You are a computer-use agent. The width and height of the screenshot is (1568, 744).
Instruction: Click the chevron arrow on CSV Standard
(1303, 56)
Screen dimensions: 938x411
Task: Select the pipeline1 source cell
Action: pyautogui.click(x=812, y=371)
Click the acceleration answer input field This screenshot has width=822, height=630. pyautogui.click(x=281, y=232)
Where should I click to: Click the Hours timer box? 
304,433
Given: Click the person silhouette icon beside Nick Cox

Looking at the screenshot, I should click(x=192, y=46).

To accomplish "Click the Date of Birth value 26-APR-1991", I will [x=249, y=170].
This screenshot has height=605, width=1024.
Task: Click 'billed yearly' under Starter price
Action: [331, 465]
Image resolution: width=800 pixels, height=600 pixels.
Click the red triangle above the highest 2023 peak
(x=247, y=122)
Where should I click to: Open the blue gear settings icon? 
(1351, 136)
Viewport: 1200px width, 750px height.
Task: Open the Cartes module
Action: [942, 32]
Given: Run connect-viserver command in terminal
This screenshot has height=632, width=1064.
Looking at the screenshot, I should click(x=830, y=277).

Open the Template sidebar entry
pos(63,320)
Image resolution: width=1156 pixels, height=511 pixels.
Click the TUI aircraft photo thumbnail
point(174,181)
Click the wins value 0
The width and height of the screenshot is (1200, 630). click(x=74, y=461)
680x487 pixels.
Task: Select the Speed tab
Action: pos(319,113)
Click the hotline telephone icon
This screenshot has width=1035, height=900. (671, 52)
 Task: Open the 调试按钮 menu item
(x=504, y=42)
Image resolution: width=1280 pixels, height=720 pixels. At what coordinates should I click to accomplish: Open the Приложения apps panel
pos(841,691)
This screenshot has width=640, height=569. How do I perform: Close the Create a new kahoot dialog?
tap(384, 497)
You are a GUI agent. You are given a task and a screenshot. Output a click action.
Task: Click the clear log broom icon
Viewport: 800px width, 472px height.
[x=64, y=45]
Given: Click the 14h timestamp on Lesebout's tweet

= = = = = = =

**PROMPT:**
Anywhere the listing shows the word "agent", copy the full line.

**RESULT:**
You are a computer-use agent. The width and height of the screenshot is (1568, 744).
You are a GUI agent. You are given a task and a screenshot. Output a click action.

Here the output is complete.